Indels in SARS-CoV-2 occur at template-switching hotspots

BioData Min. 2021 Mar 20;14(1):20. doi: 10.1186/s13040-021-00251-0.


The evolutionary dynamics of SARS-CoV-2 have been carefully monitored since the COVID-19 pandemic began in December 2019. However, analysis has focused primarily on single nucleotide polymorphisms and largely ignored the role of insertions and deletions (indels) as well as recombination in SARS-CoV-2 evolution. Using sequences from the GISAID database, we catalogue over 100 insertions and deletions in the SARS-CoV-2 consensus sequences. We hypothesize that these indels are artifacts of recombination events between SARS-CoV-2 replicates whereby RNA-dependent RNA polymerase (RdRp) re-associates with a homologous template at a different loci ("imperfect homologous recombination").
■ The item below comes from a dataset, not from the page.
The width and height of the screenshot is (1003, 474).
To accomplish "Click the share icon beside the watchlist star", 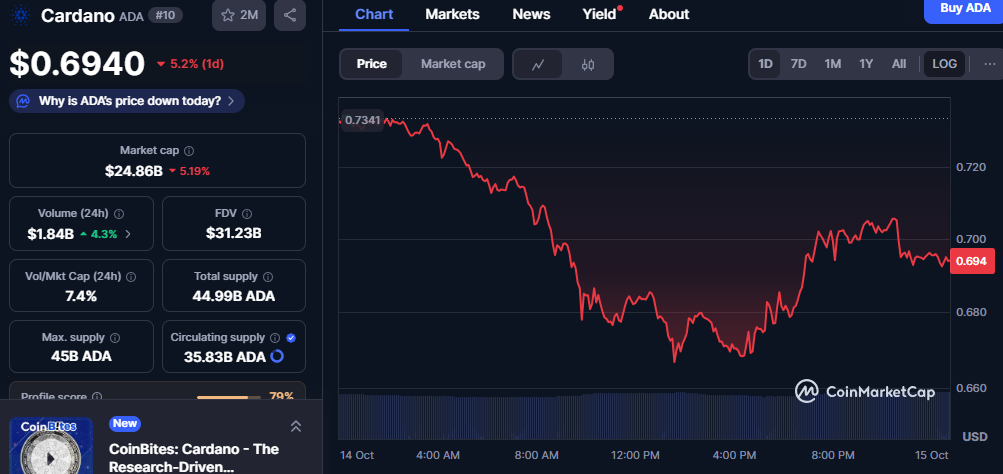I will click(x=289, y=15).
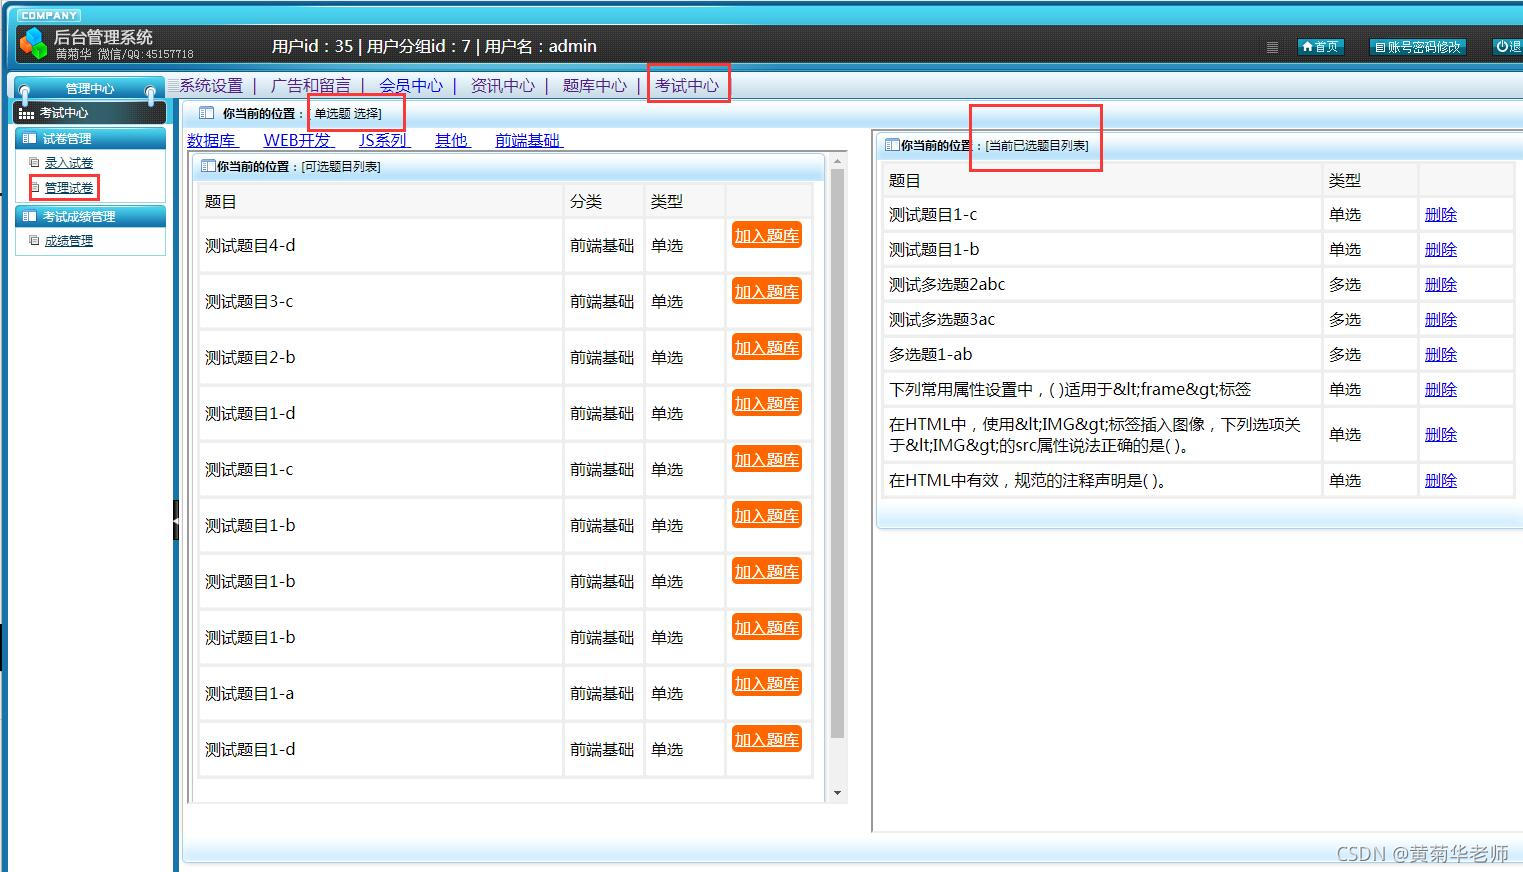Click the 考试中心 grid icon in sidebar
This screenshot has height=872, width=1523.
click(27, 112)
We provide several independent pieces of evidence that suggest this. (1) The indels from the GISAID consensus sequences are clustered at specific regions of the genome. (2) These regions are also enriched for 5' and 3' breakpoints in the transcription regulatory site (TRS) independent transcriptome, presumably sites of RNA-dependent RNA polymerase (RdRp) template-switching. (3) Within raw reads, these indel hotspots have cases of both high intra-host heterogeneity and intra-host homogeneity, suggesting that these indels are both consequences of de novo recombination events within a host and artifacts of previous recombination. We briefly analyze the indels in the context of RNA secondary structure, noting that indels preferentially occur in "arms" and loop structures of the predicted folded RNA, suggesting that secondary structure may be a mechanism for TRS-independent template-switching in SARS-CoV-2 or other coronaviruses. These insights into the relationship between structural variation and recombination in SARS-CoV-2 can improve our reconstructions of the SARS-CoV-2 evolutionary history as well as our understanding of the process of RdRp template-switching in RNA viruses.

Keywords: Genomics; RNA virus; Recombination; SARS-CoV-2.